Tandis que l’industrie fossile met tout en oeuvre pour nous laisser penser que le gaz est une énergie de transition, il n’en est rien. Le gaz n’a pas plus d’avantages que les autres énergies fossiles : il est essentiellement composé de méthane, qui est l’un des gaz à effet de serre les plus puissants (selon le GIEC, le méthane présente un pouvoir réchauffant 86 fois supérieur au CO2 sur une période de 20 ans). Même à de faibles taux de fuites (accidentelles ou volontaires), son impact sur le climat peut dès lors être conséquent. Sur certains sites de production de gaz aux Etats-Unis, par exemple, jusqu’à 9% de la production totale de gaz s’échappe dans l’atmosphère.

Il n’y a pas de place pour le gaz dans le budget carbone de l’Europe après 2030 : une étude récente publiée par le Centre Tyndall de Recherche sur le Changement Climatique montre que, dans ce contexte, le futur du gaz en Europe est plus que limité. Si l’on partage le budget carbone global entre les différentes régions du monde, la part restant à l’Europe pour rester en dessous des 2°C sera épuisée dans 6 à 9 ans au rythme actuel d’émissions de CO2. L’étude montre que si l’Europe pouvait instantanément reporter sa consommation actuelle en pétrole et charbon sur le gaz, le continent gagnerait, au mieux, trois toutes petites années d’émissions de CO2.

La concertation publique qui s’est tenue dans les Pyrénées Orientales et dans l’Aude a été dénoncée par le collectif contre le gazoduc transfrontalier Stop Midcat luttant contre le projet. Ils ont notamment pointé du doigt le périmètre restreint de celle-ci : la discussion sur l’opportunité du projet a été évitée, pour se concentrer seulement sur la question du tracé que pourrait emprunter le gazoduc. Pourtant, le seul débat pertinent aujourd’hui est celui sur la sortie des énergies fossiles et fissiles en Europe.

Teréga (le promoteur français du projet, ex-TIGF) argue que cette infrastructure permettra le développement du gaz renouvelable dans les départements concernés. Pourtant, le projet de gazoduc a été pensé pour transporter du gaz fossile, non du gaz renouvelable qui nécessite d’autres types d’infrastructures.

Nous rappelons donc avec force que ce projet est en incohérence totale avec le besoin urgent de renoncer à la construction des nouvelles infrastructures fossiles tels que l’exigent nos engagements internationaux pour le climat et la loi française sur la transition énergétique.
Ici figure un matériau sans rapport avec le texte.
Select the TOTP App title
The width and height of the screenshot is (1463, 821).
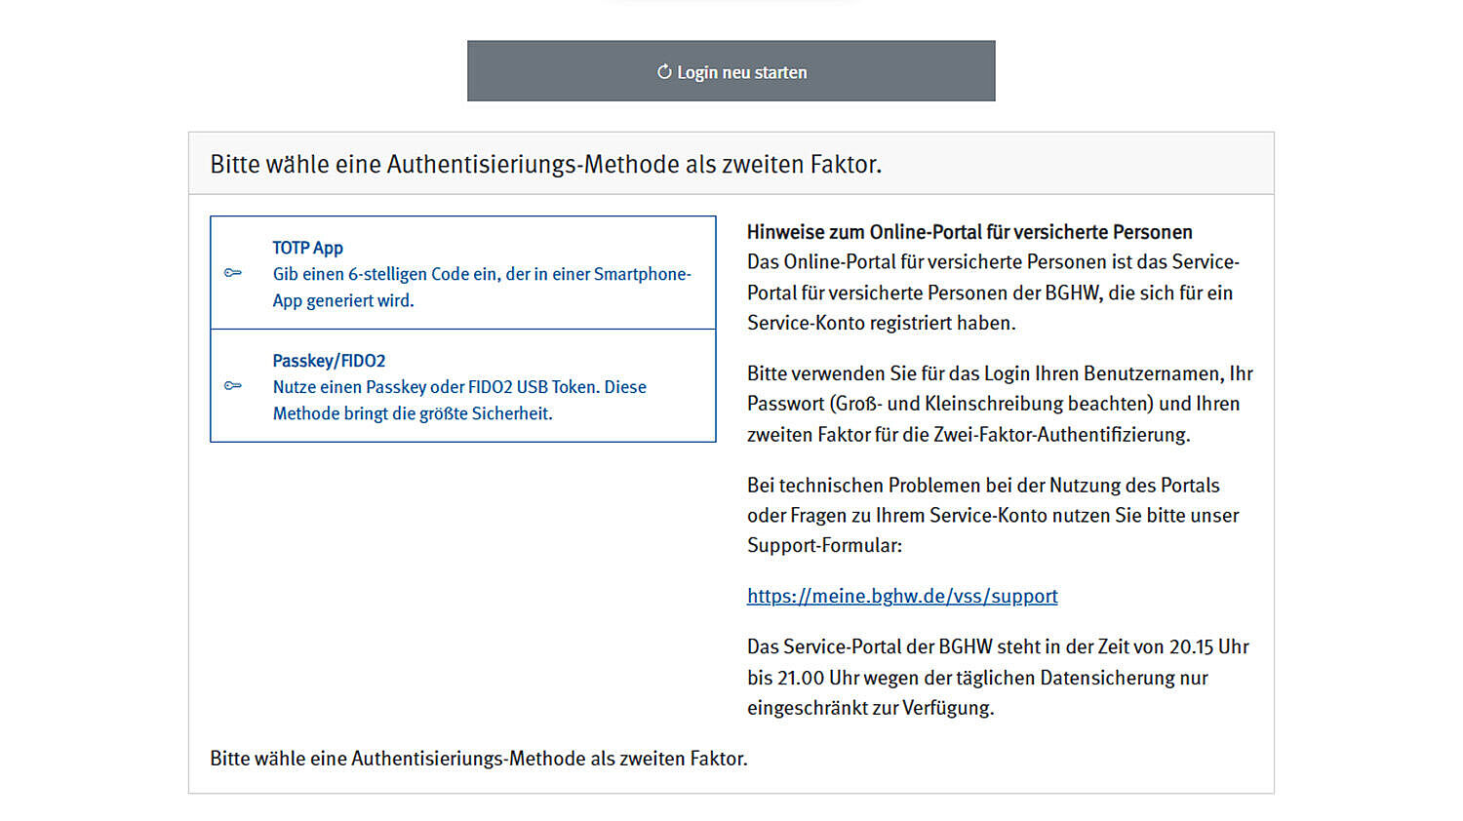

Une transition énergétique locale et juste pour tou.te.s, reposant sur les énergies renouvelables, l’efficacité et la sobriété énergétiques, est à portée de main. Exigeons de nos représentant.e.s qu’ils.elles cessent de protéger l’industrie fossile.

 

 

2 – Des impacts locaux dévastateurs

L’extraction du gaz, comme son transport, présentent les mêmes aspects néfastes que les autres énergies fossiles : contamination des nappes phréatiques, pollutions de l’air, consommation excessive d’eau, expositions à des agents cancérigènes, à des perturbateurs endocriniens ou à des polluants excessivement dangereux. Depuis plus de 10 ans, les études scientifiques le prouvent. .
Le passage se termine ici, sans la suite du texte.